### Task brief:
When the line with "This screenshot has width=722, height=541." is found, repeat it and all lines that follow it exactly, stopping at the end of the listing.

::: Records for the task

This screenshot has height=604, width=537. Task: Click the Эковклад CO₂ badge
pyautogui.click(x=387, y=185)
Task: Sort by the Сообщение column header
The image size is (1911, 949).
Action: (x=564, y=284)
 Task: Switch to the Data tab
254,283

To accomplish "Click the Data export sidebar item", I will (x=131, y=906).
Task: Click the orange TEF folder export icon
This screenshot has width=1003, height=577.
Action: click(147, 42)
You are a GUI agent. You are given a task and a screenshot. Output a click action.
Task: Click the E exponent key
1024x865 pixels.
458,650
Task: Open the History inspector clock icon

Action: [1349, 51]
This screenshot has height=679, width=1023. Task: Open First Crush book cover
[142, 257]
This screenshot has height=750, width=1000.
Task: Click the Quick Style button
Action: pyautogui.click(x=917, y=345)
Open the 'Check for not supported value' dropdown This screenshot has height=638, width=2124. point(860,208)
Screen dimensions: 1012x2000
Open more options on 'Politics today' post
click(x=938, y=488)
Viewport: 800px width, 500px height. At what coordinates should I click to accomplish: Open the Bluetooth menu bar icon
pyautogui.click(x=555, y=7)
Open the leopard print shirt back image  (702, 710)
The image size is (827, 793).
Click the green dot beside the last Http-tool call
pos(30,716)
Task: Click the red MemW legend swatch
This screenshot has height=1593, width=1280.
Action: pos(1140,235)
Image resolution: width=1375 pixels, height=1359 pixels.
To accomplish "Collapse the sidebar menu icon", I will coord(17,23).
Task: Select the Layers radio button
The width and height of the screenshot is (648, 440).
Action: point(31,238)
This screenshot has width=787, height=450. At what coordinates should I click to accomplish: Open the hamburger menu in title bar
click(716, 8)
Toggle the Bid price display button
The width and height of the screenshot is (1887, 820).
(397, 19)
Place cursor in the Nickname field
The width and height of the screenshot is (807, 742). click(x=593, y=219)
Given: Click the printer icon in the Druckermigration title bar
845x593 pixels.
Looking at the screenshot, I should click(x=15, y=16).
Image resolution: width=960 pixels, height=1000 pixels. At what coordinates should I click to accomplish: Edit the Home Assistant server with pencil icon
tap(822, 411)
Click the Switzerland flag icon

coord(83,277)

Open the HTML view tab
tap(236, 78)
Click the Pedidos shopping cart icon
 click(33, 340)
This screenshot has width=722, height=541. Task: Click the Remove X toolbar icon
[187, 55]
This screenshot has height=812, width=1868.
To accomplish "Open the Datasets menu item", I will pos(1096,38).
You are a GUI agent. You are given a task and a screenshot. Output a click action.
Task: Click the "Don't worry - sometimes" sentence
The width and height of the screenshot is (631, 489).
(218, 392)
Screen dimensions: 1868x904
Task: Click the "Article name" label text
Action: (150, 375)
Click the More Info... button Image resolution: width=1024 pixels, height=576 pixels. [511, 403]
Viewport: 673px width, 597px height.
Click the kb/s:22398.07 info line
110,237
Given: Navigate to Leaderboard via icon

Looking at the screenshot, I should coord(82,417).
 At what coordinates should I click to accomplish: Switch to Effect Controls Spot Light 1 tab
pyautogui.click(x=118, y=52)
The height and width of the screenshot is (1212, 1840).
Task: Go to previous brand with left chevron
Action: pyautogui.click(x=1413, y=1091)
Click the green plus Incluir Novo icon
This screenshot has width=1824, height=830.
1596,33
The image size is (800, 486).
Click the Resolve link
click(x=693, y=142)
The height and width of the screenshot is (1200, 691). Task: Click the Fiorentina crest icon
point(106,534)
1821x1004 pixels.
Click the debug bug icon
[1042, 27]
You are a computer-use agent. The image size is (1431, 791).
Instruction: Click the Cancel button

::::::

### Solution to the problem:
This screenshot has width=722, height=541. Task: Click the Remove X toolbar icon
[187, 55]
This screenshot has height=812, width=1868.
To accomplish "Open the Datasets menu item", I will pos(1096,38).
You are a GUI agent. You are given a task and a screenshot. Output a click action.
Task: Click the "Don't worry - sometimes" sentence
The width and height of the screenshot is (631, 489).
(218, 392)
Screen dimensions: 1868x904
Task: Click the "Article name" label text
Action: (150, 375)
Click the More Info... button Image resolution: width=1024 pixels, height=576 pixels. [511, 403]
Viewport: 673px width, 597px height.
Click the kb/s:22398.07 info line
110,237
Given: Navigate to Leaderboard via icon

Looking at the screenshot, I should coord(82,417).
 At what coordinates should I click to accomplish: Switch to Effect Controls Spot Light 1 tab
pyautogui.click(x=118, y=52)
The height and width of the screenshot is (1212, 1840).
Task: Go to previous brand with left chevron
Action: pyautogui.click(x=1413, y=1091)
Click the green plus Incluir Novo icon
This screenshot has width=1824, height=830.
1596,33
The image size is (800, 486).
Click the Resolve link
click(x=693, y=142)
The height and width of the screenshot is (1200, 691). Task: Click the Fiorentina crest icon
point(106,534)
1821x1004 pixels.
Click the debug bug icon
[1042, 27]
You are a computer-use agent. The image size is (1431, 791).
Instruction: Click the Cancel button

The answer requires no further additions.